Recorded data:
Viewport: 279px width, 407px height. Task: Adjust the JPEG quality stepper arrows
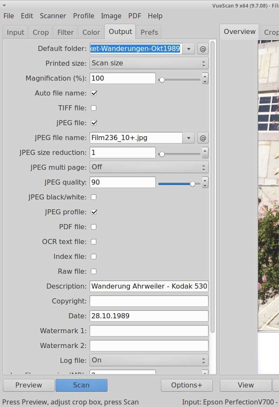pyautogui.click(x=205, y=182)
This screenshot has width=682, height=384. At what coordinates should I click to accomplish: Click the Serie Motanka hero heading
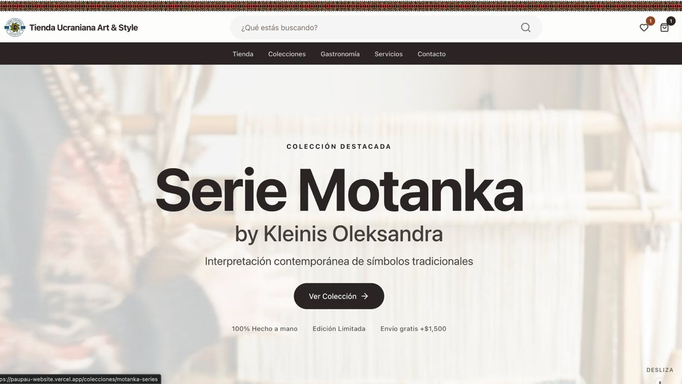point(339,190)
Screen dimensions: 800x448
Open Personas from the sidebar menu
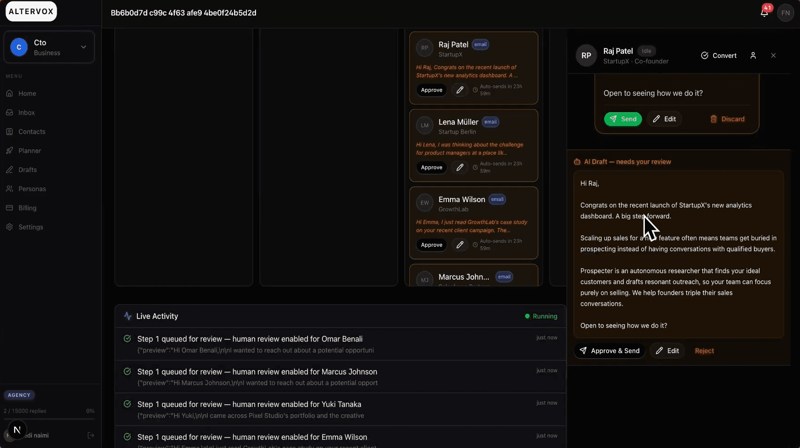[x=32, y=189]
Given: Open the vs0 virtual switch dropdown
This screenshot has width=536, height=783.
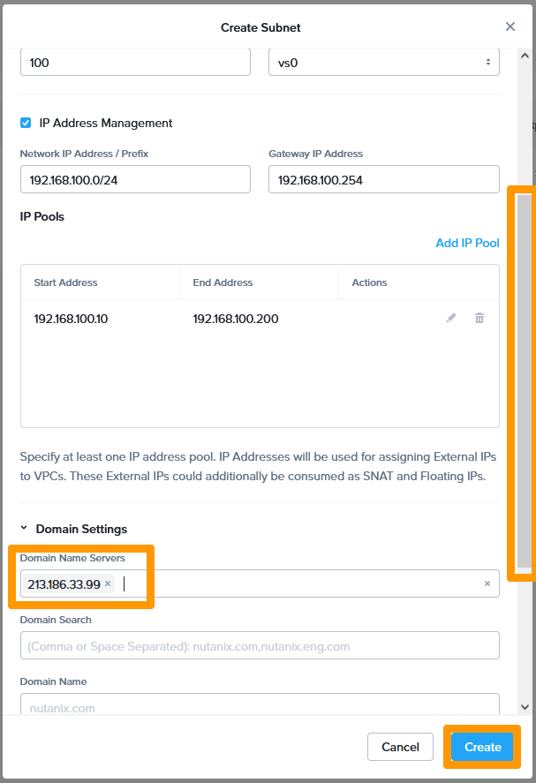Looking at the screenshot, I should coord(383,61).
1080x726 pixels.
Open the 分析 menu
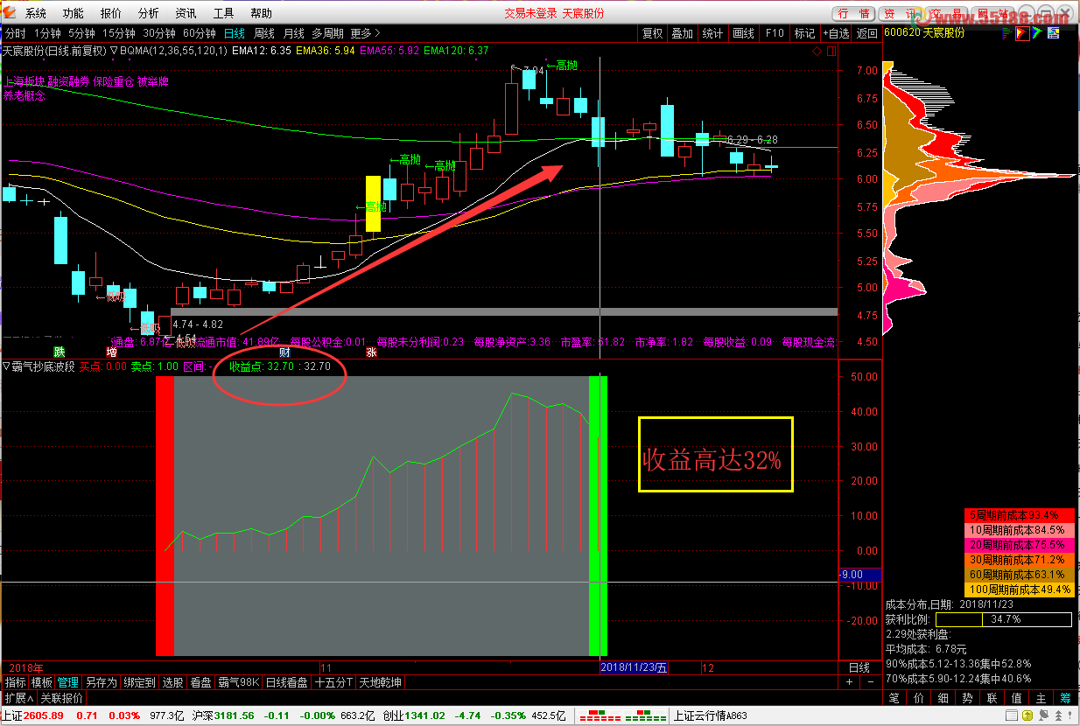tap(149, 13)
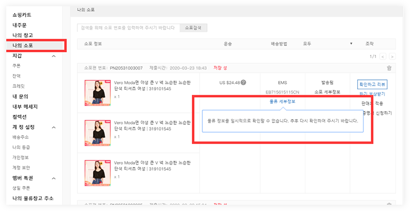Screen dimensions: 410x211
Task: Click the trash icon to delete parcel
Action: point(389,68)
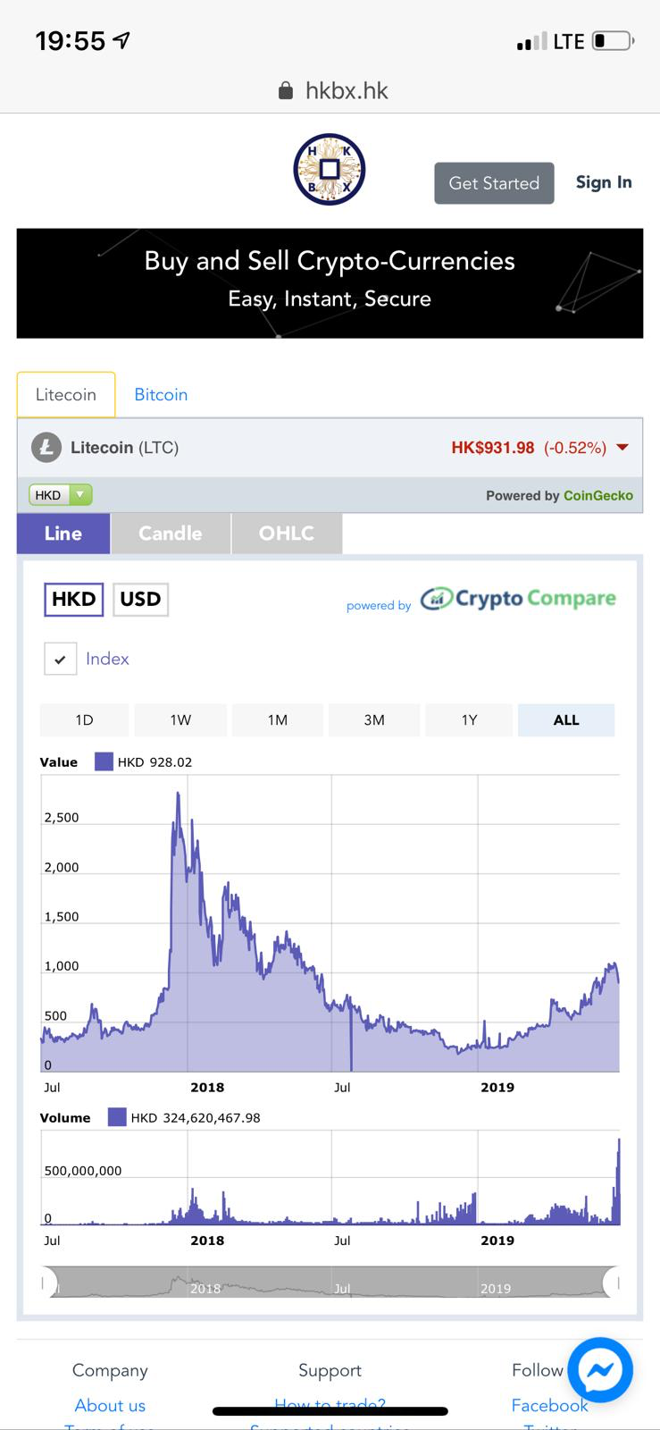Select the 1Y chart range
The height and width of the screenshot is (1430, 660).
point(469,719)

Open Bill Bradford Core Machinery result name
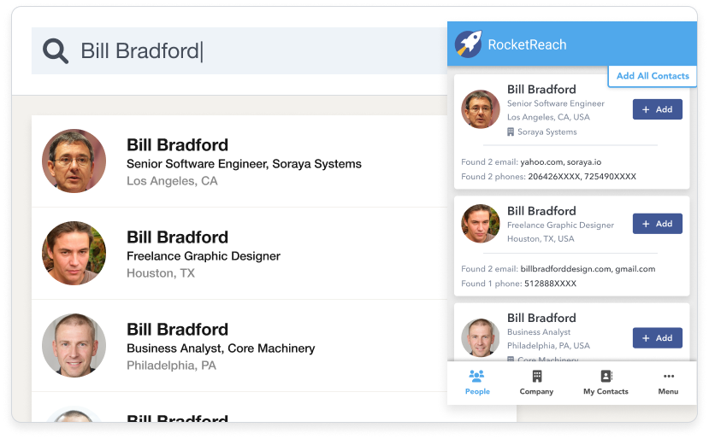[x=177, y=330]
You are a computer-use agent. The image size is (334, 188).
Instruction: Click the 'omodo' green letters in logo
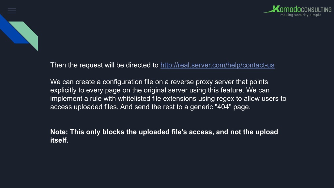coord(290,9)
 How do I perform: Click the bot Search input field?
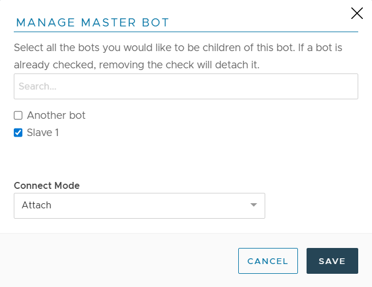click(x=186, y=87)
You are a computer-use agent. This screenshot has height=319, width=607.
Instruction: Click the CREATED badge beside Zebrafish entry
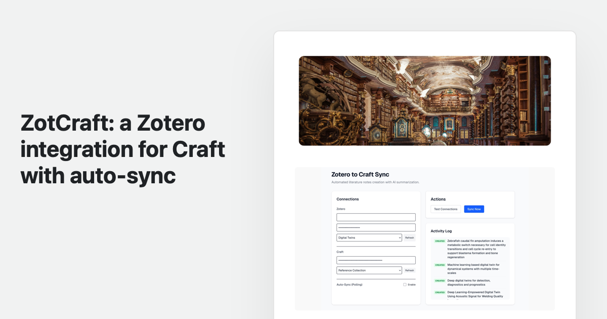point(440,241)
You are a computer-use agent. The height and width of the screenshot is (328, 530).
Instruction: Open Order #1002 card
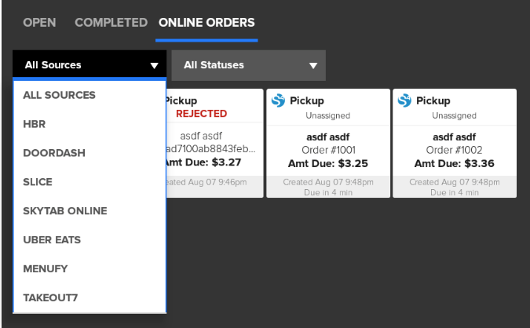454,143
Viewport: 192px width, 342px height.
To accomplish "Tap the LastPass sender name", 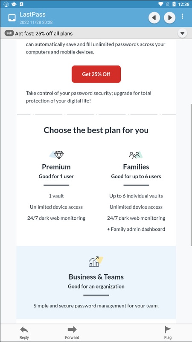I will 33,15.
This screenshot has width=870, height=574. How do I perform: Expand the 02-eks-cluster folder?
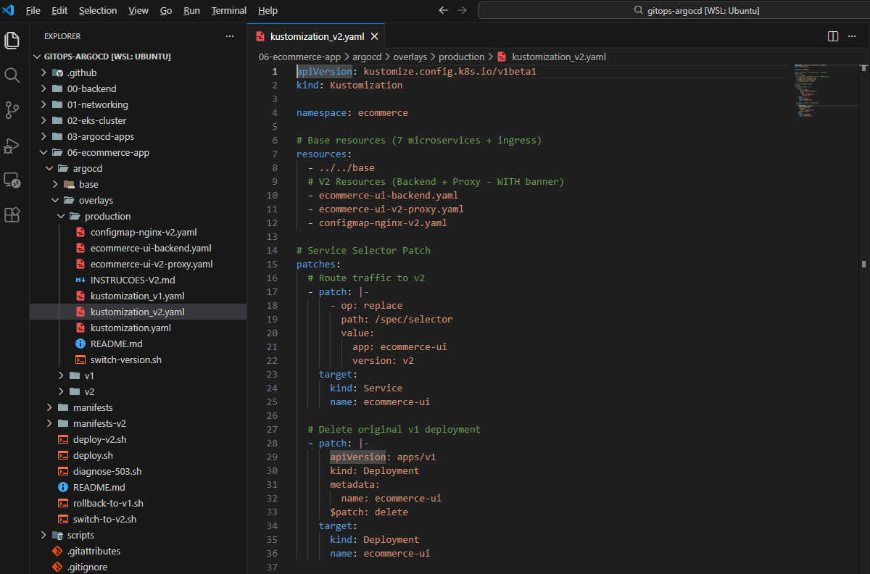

## WORK ORDER
When copying from the data above, print only the lines from the line containing "You are a computer-use agent. The image" to the line containing "You are a computer-use agent. This", exactly, and leave the pictures out.

## TASK RESPONSE
You are a computer-use agent. The image size is (334, 188).
Instruction: Click the 'omodo' green letters in logo
coord(290,9)
 How do I perform: Click the bot Search input field?
click(x=186, y=87)
You are a computer-use agent. This screenshot has height=319, width=607.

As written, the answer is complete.